Transparency drives trust—especially when your product handles intimate mental-health conversations. Below is a peek inside Atlas Mind’s architecture and privacy safeguards.

1. Front-End: Next.js 15 + Vercel Edge Functions

Using React server components and edge middleware lets us stream AI responses with sub-200 ms latency.

2. Back-End: Supabase + Row-Level Security

We store encrypted user data in Supabase Postgres with row-level security (RLS) so every query checks session auth.

3. Chat Engine: Streaming OpenAI GPT-4o with Function Calls

We leverage function-calling for structured tasks—mood logging, CBT worksheets—so the bot returns JSON we can render cleanly.
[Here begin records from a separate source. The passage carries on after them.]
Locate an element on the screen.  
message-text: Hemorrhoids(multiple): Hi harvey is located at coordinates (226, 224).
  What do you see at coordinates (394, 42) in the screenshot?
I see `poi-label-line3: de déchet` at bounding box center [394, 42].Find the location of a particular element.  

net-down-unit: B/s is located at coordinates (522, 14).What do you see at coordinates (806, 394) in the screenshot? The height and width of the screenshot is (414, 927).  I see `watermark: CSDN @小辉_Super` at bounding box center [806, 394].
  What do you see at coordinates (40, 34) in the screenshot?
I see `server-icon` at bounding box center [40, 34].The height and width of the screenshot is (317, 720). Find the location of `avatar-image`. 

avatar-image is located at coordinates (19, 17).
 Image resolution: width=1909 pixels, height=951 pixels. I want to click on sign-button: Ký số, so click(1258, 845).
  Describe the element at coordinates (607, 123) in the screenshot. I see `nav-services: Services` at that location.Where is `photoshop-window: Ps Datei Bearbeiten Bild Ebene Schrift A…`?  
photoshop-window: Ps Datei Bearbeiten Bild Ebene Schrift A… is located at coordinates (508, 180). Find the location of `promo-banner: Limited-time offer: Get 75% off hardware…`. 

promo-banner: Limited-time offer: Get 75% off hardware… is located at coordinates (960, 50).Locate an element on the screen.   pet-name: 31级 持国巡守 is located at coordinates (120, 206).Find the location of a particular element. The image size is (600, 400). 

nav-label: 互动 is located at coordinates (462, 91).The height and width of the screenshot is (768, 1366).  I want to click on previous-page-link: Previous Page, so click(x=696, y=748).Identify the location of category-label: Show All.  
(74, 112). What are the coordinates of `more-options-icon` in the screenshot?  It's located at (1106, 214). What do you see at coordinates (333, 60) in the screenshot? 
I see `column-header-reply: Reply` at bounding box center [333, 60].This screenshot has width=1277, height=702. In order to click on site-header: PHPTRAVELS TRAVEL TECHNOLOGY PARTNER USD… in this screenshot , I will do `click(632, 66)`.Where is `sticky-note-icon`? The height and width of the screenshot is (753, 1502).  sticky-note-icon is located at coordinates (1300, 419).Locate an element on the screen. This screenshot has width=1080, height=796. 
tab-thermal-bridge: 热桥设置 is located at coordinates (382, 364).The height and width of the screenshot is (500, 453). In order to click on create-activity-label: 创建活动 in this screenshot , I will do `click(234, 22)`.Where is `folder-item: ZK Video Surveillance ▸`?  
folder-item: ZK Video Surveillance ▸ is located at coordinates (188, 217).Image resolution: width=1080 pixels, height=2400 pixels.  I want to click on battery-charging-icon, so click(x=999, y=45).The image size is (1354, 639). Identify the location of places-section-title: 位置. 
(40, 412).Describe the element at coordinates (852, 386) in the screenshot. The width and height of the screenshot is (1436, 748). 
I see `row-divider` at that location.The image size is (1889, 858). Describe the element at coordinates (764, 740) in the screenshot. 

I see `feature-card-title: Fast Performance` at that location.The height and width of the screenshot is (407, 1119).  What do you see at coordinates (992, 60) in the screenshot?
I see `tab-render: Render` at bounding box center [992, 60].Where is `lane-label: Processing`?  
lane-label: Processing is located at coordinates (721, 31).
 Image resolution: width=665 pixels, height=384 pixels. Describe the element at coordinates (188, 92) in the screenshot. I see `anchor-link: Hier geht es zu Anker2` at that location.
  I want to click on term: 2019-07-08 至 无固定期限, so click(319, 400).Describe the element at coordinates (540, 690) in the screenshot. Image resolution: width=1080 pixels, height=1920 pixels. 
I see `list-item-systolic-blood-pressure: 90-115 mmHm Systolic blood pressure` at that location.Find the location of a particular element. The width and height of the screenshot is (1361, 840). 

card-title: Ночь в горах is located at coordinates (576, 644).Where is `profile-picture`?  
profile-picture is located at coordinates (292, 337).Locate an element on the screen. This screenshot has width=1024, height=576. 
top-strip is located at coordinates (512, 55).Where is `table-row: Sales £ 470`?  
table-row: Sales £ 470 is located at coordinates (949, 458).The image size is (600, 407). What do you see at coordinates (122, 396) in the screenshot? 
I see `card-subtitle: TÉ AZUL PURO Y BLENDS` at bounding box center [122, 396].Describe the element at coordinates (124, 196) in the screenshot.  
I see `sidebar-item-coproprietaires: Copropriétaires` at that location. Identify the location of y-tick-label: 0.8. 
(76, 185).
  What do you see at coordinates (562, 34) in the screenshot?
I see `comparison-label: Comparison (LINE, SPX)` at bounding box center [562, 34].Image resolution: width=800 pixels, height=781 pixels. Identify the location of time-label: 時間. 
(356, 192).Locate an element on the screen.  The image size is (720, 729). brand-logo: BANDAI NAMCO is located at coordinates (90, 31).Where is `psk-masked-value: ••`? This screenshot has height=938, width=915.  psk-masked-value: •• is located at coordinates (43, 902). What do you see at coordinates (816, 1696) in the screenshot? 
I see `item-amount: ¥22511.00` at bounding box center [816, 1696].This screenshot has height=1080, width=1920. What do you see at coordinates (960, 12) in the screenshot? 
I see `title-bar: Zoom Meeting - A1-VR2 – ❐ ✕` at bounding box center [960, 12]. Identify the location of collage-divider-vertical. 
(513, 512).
4. Vector Store: pgvector + Drizzle ORM

Key biographical nuggets are embedded via OpenAI text-embedding-3-small and queried with pgvector.

5. Privacy Layer: Client-Side Encryption Option

Users can choose “local-only” mode where journal text is AES-256 encrypted on device; the server stores only ciphertext.

6. Observability: OpenTelemetry + Grafana

We trace each LLM interaction for latency, cost, and toxicity-filter hits—then visualize in Grafana dashboards.

7. Continuous Compliance

• SOC 2 Type II audit in progress.
• EU AI Act technical file auto-generated from CI runs.